◆ Short exercise
Continue the blog post about the painter Luca Signorelli from the point where it stops.

◆ Document section
Luca Signorelli. Part 1.

Luca Signorelli self portrait

As we have just had three important days in the Christian calendar I thought I would have today’s blog all about one of the great Italian religious painters, Luca Signorelli, sometimes known as Luca da Cortona because of the town of his birth.   Signorelli is undoubtedly most revered for his portrayal of figures in action together with his incomparable grasp of the human anatomy which can best be seen in the beautiful Orvieto frescoes. Luca was a painter of the High Renaissance period which represents the summit of Renaissance art and the culmination of all the exploratory activities of the quattrocento,  or millequattrocento, which is Italian for ‘fourteen hundred’ and means the fifteenth century. It therefore embraces cultural and artistic activities in painting, sculpture and architecture during the period 1400-1500.

A Corpse-carrying Nude man by Luca Signorelli (1496).  Musée du Louvre

Signorelli’s depictions of the human body were so precise that for him to have gained such knowledge and such levels of accuracy without carrying out actual dissections of the human body would have been impossible as at this time there was not sufficient literature that would have allowed an artist to learn so much about the different aspects of the human body.   Artists sometimes could further knowledge of the human anatomy if they could dissect human bodies whilst others would dissect animals in order to develop their understanding of things like muscle balance. This close study of human anatomy resulted in artists being able to accurately go into much more detail when depicting the human body

Lamentation over the Dead Christ by Luca Signorelli (1502)

Signorelli had built up such a great reputation as a painter that he was invited to form part of an elite group of artists which were sent for by Pope Sixtus IV to decorate the walls of the Sistine Chapel. The Italian Renaissance painter, architect, art historian, and biographer known for his work Lives of the Most Excellent Painters, Sculptors, and Architects, Giorgio Vasari,  said of him:

“…he was an artist who with his profound mastery of design, particularly in nudes, and with his grace in invention and in the composition of scenes, opened to the majority of craftsmen the way to the final perfection of art…”

Luca’s childhood days are poorly documented, but it is thought that Luca d’Egidio di Ventura de’ Signorelli was born around 1450 in Cortona, a small hill town and commune in the province of Arezzo, in Tuscany.

The Capture of Christ by Luca Signorelli (1502)

As a child he showed an interest in art and in the 1460s, Signorelli signed up to an apprenticeship with Early Renaissance painter, Piero della Francesca.  He was said to have been a talented student and quickly took on board the principles of mathematics, geometry, and perspective that his tutor taught him.  Around 1470, Signorelli, in his early twenties. married Gallizia di Piero Carnesecchi, and the couple went on to have three sons, Polidoro, a future painter and builder, Antonio who became assistant to his father, and Pier Tommaso. The couple also had two daughters, Gabriela, and Felicia. Documents show that in 1472 Luca was known to be living and working in the city of Arezzo, located about fifteen miles from his hometown of Cortona and two years later he was working in the nearby Città di Castello.

Stendardo della Flagellazione (The Flagellation Standa) by Luca Signorelli (c.1475)

◆ Dataset entries
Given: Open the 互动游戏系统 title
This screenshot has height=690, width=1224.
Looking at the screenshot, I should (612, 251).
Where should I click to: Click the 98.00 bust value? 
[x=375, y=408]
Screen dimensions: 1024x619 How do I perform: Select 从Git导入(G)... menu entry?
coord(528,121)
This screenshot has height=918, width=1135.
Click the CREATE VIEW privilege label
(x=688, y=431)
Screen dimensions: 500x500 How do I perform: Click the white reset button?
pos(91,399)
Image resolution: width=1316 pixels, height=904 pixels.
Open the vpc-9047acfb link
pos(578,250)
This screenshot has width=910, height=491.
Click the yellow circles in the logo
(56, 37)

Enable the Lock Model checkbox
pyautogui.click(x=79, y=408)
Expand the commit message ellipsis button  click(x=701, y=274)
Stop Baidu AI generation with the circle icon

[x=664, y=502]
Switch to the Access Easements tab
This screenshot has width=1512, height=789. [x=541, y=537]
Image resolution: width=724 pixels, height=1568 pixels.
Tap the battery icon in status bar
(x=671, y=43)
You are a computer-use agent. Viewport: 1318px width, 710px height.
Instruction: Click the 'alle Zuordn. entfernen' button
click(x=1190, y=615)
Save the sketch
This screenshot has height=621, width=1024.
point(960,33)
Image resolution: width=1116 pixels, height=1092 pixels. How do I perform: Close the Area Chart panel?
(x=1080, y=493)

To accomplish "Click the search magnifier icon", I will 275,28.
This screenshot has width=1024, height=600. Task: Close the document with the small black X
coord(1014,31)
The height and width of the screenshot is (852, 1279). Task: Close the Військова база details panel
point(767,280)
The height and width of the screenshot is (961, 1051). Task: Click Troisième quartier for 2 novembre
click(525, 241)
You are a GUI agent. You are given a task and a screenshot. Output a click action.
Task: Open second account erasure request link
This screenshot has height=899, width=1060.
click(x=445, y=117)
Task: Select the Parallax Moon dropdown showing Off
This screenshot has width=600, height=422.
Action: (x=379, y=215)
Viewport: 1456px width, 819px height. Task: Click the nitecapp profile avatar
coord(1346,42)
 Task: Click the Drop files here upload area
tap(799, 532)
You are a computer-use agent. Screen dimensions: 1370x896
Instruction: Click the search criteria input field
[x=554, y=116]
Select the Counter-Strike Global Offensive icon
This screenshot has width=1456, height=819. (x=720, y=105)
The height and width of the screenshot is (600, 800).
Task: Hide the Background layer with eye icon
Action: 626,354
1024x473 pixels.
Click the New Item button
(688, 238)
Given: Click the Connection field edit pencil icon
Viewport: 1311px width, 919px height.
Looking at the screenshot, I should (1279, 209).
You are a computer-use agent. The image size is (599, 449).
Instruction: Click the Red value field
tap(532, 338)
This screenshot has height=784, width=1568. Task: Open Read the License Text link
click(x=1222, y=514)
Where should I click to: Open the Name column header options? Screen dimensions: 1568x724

◆ Answer
One of Signorelli’s earliest extant paintings is his work entitled Stendardo della Flagellazione (The Flagellation Standa) and it is believed that it was completed around 1475.  The work bears the artist’s signature, “OPUS LUCE CORTONENSIS,” confirming Signorelli’s authorship and reflecting his Cortona origins. The Flagellation Standard by Luca Signorelli, created as a double-sided processional banner for the Confraternity of the Raccomandati in Fabriano. Its role was to act as a primary devotional function by inspiring lay participants to engage in acts of penance and charity. The banner was carried during public processions, particularly those involving self-flagellation during Holy Week or times of crisis, with the banner’s vivid depiction of Christ’s scourging encouraging communal meditation on the Passion, fostering empathy and moral discipline among confraternity members who mimicked the Savior’s suffering to achieve spiritual redemption. The work was commissioned by the Confraternita dei Raccomandati di Santa Maria del Mercato church in Fabriano.  The church is now destroyed.  The commission was for a work of art which could be included in processional demonstrations of public flagellation. The depiction is based upon the biblical passages of John 19:1,

“…Then Pilate took Jesus and had him flogged…”

Jesus had been sentenced to death on the Cross by Pilate. But first he was to be flagellated, and soldiers tied him to a pillar and then scourged him.  In his painting Signorelli depicted the event against an architectural background. The work is dated to the period prior to the artist’s journey to Rome in 1482, probably sometime around 1475.

Nursing Madonna in Glory by Luca Signorelli (c.1475)

Signorelli’s work is thought to be one side of a double-sided panel, with the second side being The Nursing Madonna.  The reason behind the second work being that the fraternity also carried out philanthropic work to help orphaned and abandoned children. At some point between the sixteenth and nineteenth centuries, the two sides were separated. Both sides are now in the Pinacoteca di Brera in Milan, to which they were brought in 1811 after the church’s suppression. The suppression of the Italian Church, particularly the Jesuits, during the Napoleonic era was a significant event in the history of Italy.

Moses’s Testament and Death by Luca Signorelli (1482)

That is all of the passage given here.